This July, a passel of Texans are headed to Zambia on a medical mission trip, something I wrote about here. Though invited, I’d pretty well decided not to go.
But the truth is, I want to go.
I believe many of us, Christian and non, want our lives to matter more than they currently do. We want to help other people in meaningful and systemic ways, we just aren’t sure how. So, I’m experimenting with my life and reporting back to you.
And since I am a girl who worries about cultural imperialism, I’m reading When Helping Hurts: How to Alleviate Poverty without Hurting the Poor and Yourself.

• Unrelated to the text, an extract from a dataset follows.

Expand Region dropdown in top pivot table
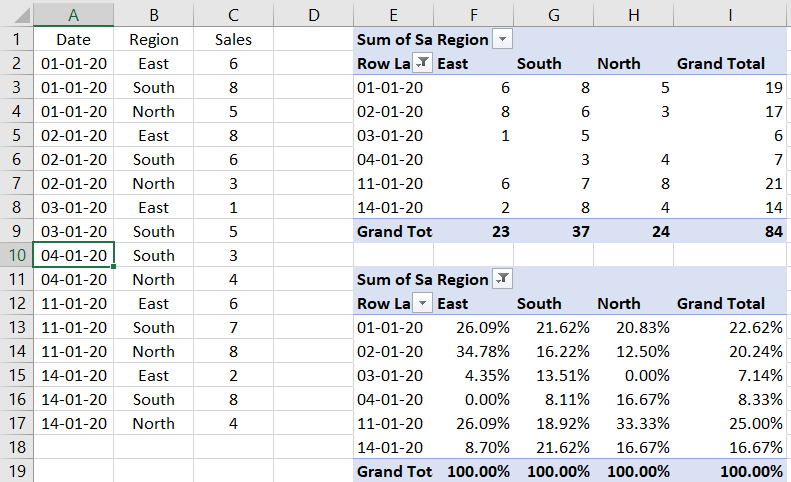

This month’s Conde Nast Traveler ran an article entitled Does Voluntourism Do More Harm Than Good? Its author asks:
Wouldn’t it be better, I wonder, if we had just sent money so Grace could hire an all-Haitian crew to build these houses? Aren’t we perpetuating the “white man coming to save us” dependency that has characterized Haiti’s relationship with America ever since the United States occupied the country in 1915?

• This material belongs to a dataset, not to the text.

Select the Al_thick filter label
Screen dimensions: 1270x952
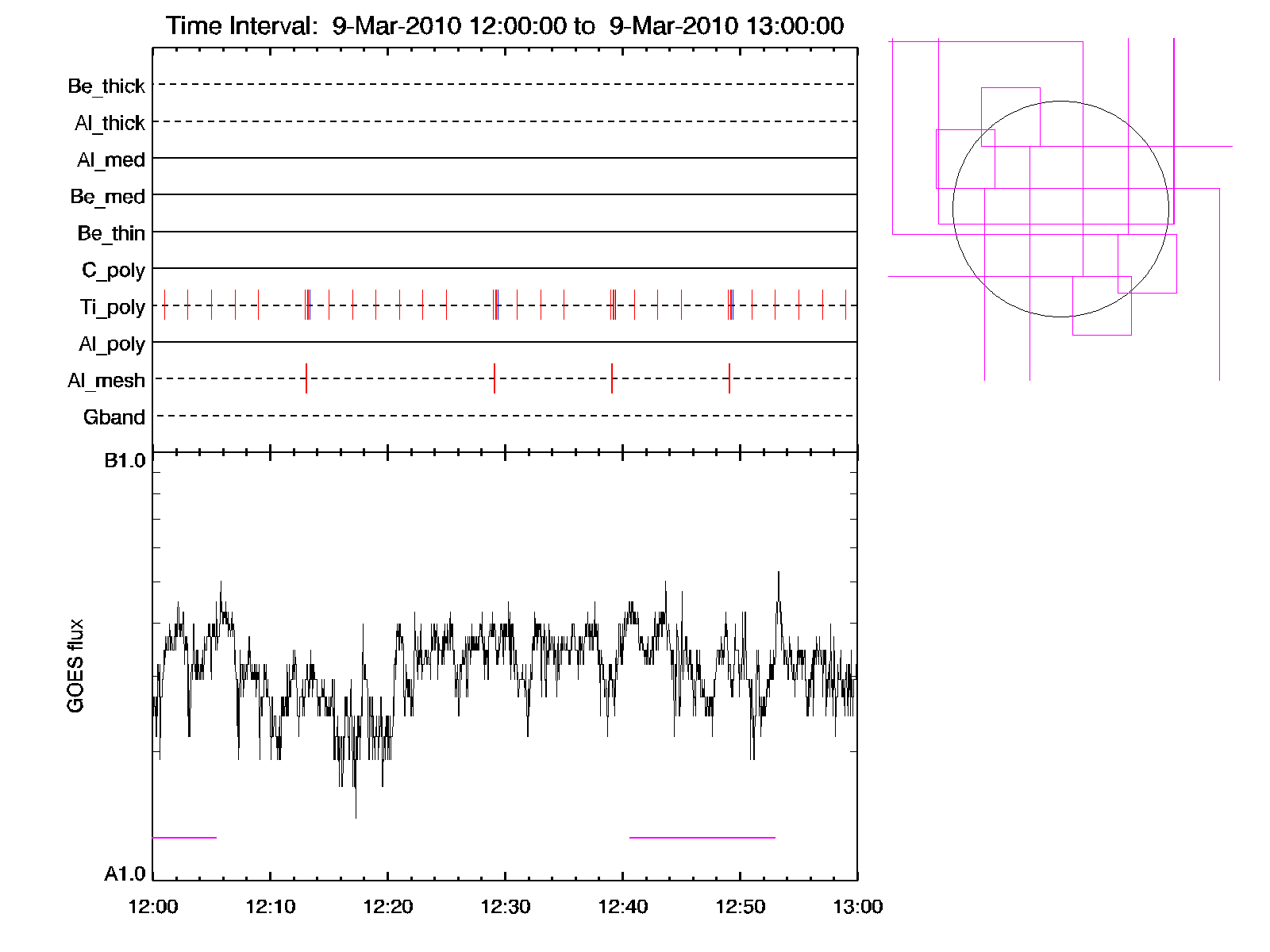click(110, 123)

In the story, aid workers deride the “Matching T-Shirt Brigades”- typically church volunteers who arrive with inadequate skills and little cultural knowledge, to shovel dirt and hand out bible tracts. Not surprisingly, their long-term impact is negligible or damaging. Even Christians like Jamie the Very Worst Missionary, who worked for years in Costa Rica, wrote a six-part blog about the perils of short-term missions.
But remember Christians are literally required by their faith to serve and that’s why they keep showing up in matching t-shirts. So give them some credit for being faithful. Plus, the article says, $15 billion has poured into Haiti and it’s still a mess. So what do you do? I want to obey Jesus’ command to defend the orphan, but I don’t want to just hammer a few 2×4’s, and blithely photograph kids so I can gush about them on Facebook. Nor do I want to use Africa as a key to unlock my own spiritual prisons.
After all, what is the trip about? The mission or the missionary?
“It’s both,” said Holly Garland of SCRUBS Medical Missions. She explains with a story about a deeply burnt out local dentist who went on a trip with them. He came back rejuvenated and excited about serving his people in his own practice. Other missionaries, she said, have never taken another trip because they got so busy serving their own communities. The mission shifted their whole paradigm.
“And we are not the great white hope,” Holly said, adding that humility and relationship-building are at the core of their work. That’s why SCRUBS has committed to work in the same village, with the same pastor. SCRUBS was invited there and it defers to his leadership on development projects.
And they pray for people, sharing what they know about Jesus.
Holly said, one elderly woman had been told God hears only the priest, not her, and his prayers are expensive. The woman cried when Holly told her it wasn’t true. When the village leader asked for a Bible, they gave him one in his language. He had heard of The Proverbs and wanted to try them out in his next conflict.
That doesn’t sound like cultural imperialism to me. It sounds like friendship.
Mother Teresa famously said, people in the west are dying of spiritual disease like people in the east are dying of physical ones. While the people in Chongwe are materially poor, Holly said, they have a strong sense of joy and contentment.
What is the number one struggle in my materially abundant American life? Ironically, it’s contentment. So maybe if I accept, I am just as broken as the villagers of Chongwe, only in different ways, that might keep me from acting like the great white hope. Maybe by humbly offering myself, broken parts and all, God can use the whole thing to help someone else. And that’s what I want.
So yes, it absolutely is about me, just not in the way I thought. I don’t have to have it all figured out, so I can fly to Zambia and get them figured out. Yuck. At best, this trip, if I go, is less a gift from me to them, as an exchange of gifts between us.